Em livro, Lindsey Tramuta traça o perfil de parisienses em destaque nas artes, na política, no feminisno e nos negócios

Lindsey escreveu um livro para combater o “clichê da mulher parisiense”. Fotos: © Joann Pai

FERNANDO EICHENBERG / O GLOBO

PARIS – Em um de seus vídeos TEDs virais, a escritora nigeriana Chimamanda Ngozi Adichie afirma, em relação aos conceitos sobre os africanos, que “o problema dos estereótipos não é que sejam falsos, mas incompletos; eles fazem uma história se tornar a única história”. A premissa é utilizada por Lindsey Tramuta para denunciar uma visão “perniciosa e estreita” das mulheres parisienses, percebidas como “brancas, heterossexuais, magras, elegantes, sedutoras e preocupadas com superficialidades”. Em seu recém-lançado livro, The New Parisienne (a nova parisiense), Lindsey, americana radicada há 14 anos na capital francesa, combate este clichê, segundo ela, estimulado e reproduzido na publicidade, no turismo, no cinema, na literatura, em revistas de moda e estilo.

◆ ◆ ◆

# Problema A
Diga se cada afirmação concorda com o texto sobre o livro de Lindsey Tramuta, respondendo sim ou não e citando literalmente as palavras do texto que decidem a questão: (i) Lindsey Tramuta vive na capital francesa há 14 anos; (ii) o livro recém-lançado se chama The New Parisienne; (iii) Chimamanda Ngozi Adichie é uma escritora francesa.
O texto e a listagem vêm de fontes distintas.

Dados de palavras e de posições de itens
◆ ◆ ◆

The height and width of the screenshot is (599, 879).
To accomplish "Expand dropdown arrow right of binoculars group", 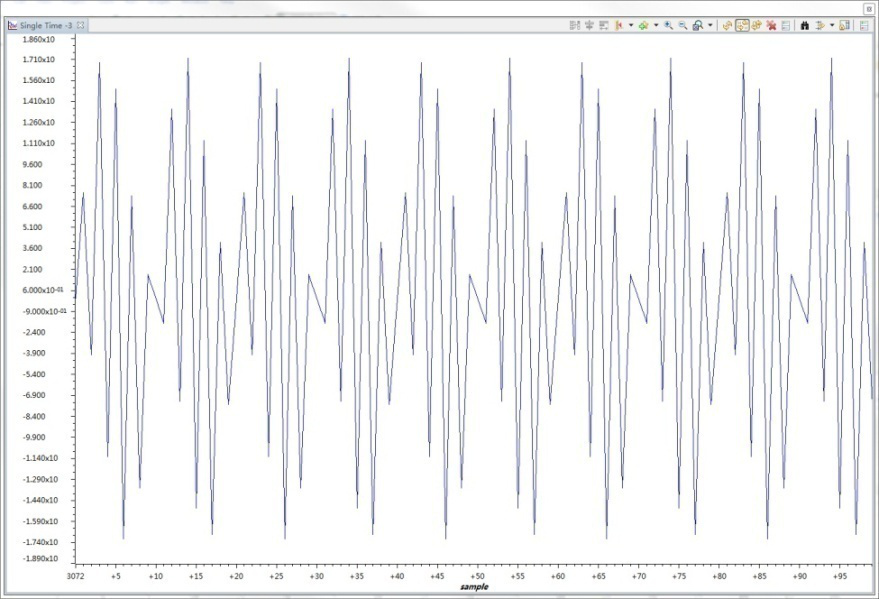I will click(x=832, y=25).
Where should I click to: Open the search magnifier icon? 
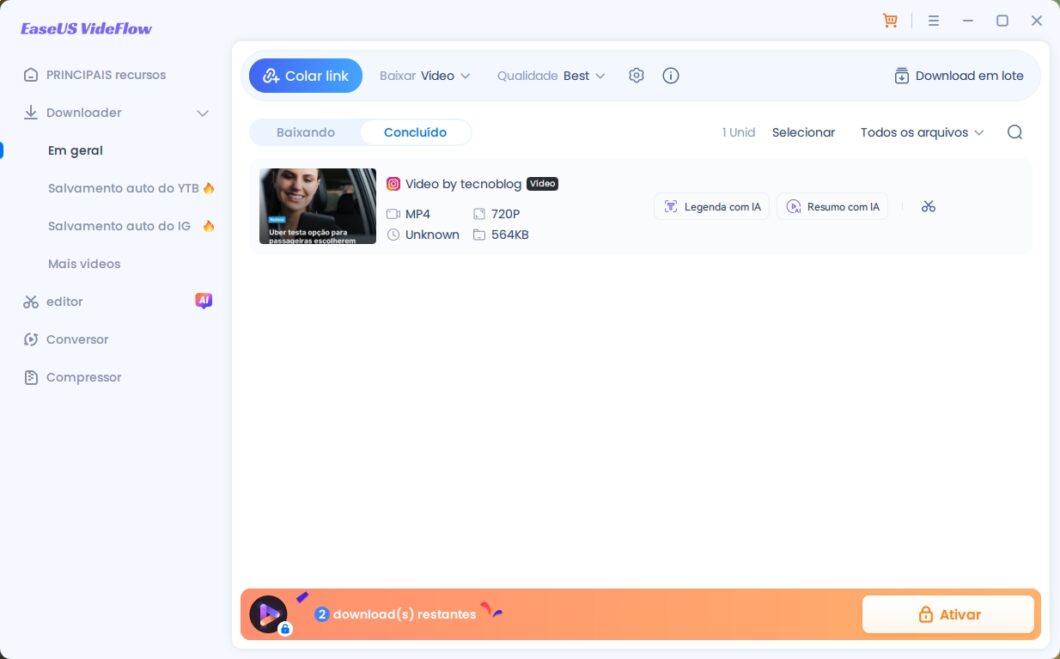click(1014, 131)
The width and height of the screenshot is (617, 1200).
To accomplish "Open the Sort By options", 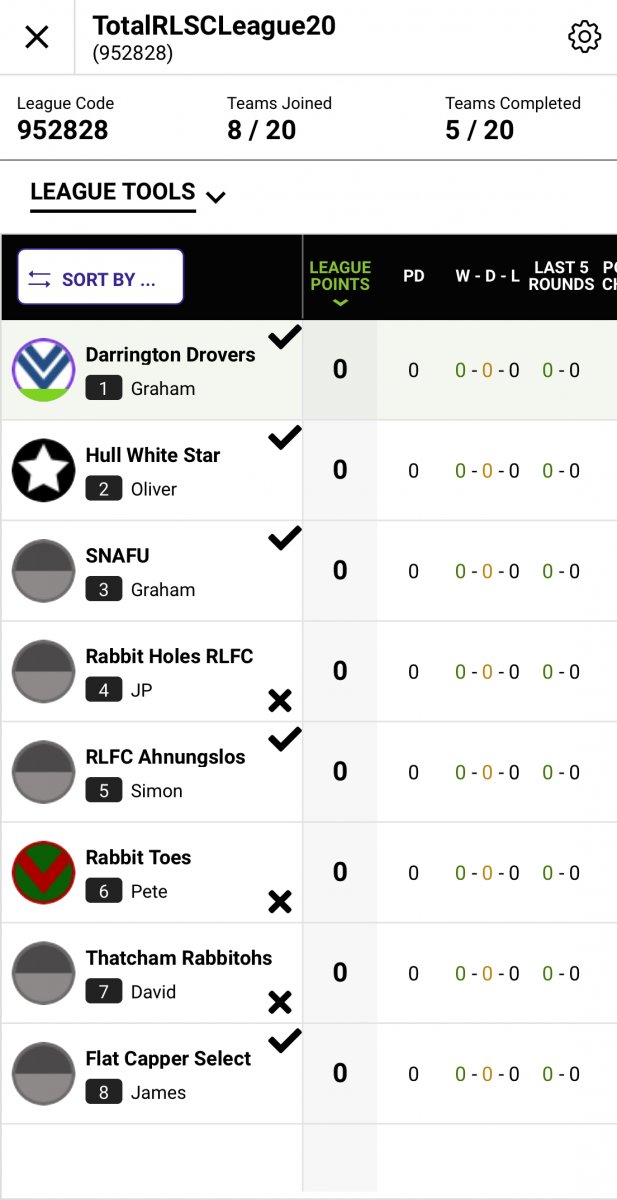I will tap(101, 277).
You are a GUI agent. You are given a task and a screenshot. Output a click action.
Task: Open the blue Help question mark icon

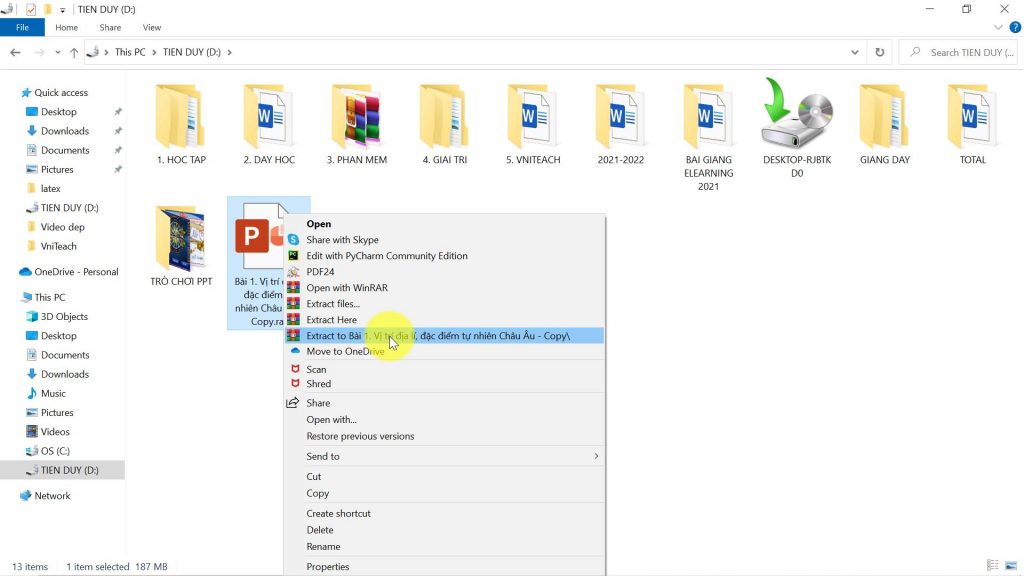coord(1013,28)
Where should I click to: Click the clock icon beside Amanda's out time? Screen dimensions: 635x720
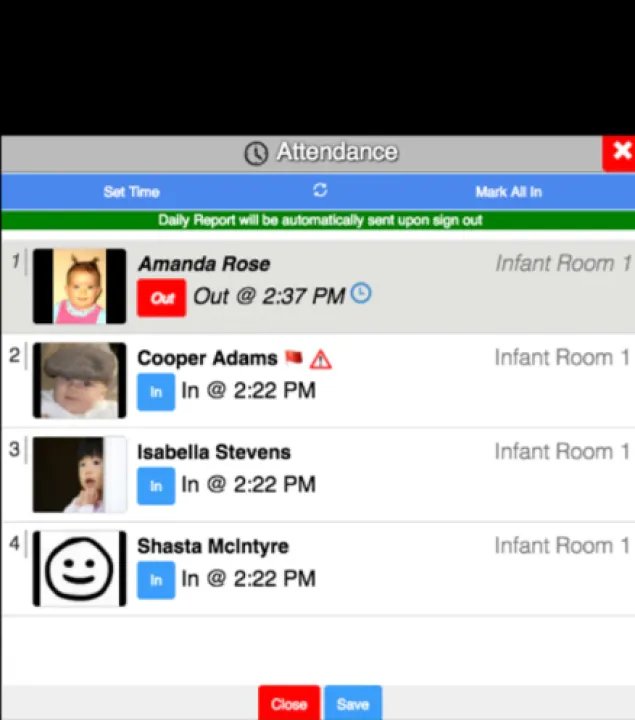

◆ ◆ ◆

# Problema B
Transforme em lista numerada as linhas da listagem que vão da que contém "You are a GUI" até o fim da listagem, ambas incluídas, sem as linhas em branco e sem as imagens.

# Solução do exercício A
(i) Sim: "americana radicada há 14 anos na capital francesa".
(ii) Sim: "Em seu recém-lançado livro, The New Parisienne".
(iii) Não: "a escritora nigeriana Chimamanda Ngozi Adichie".

# Solução do exercício B
1. You are a GUI agent. You are given a task and a screenshot. Output a click action.
2. Task: Open the blue Help question mark icon
3. coord(1013,28)
4. Where should I click to: Click the clock icon beside Amanda's out time? Screen dimensions: 635x720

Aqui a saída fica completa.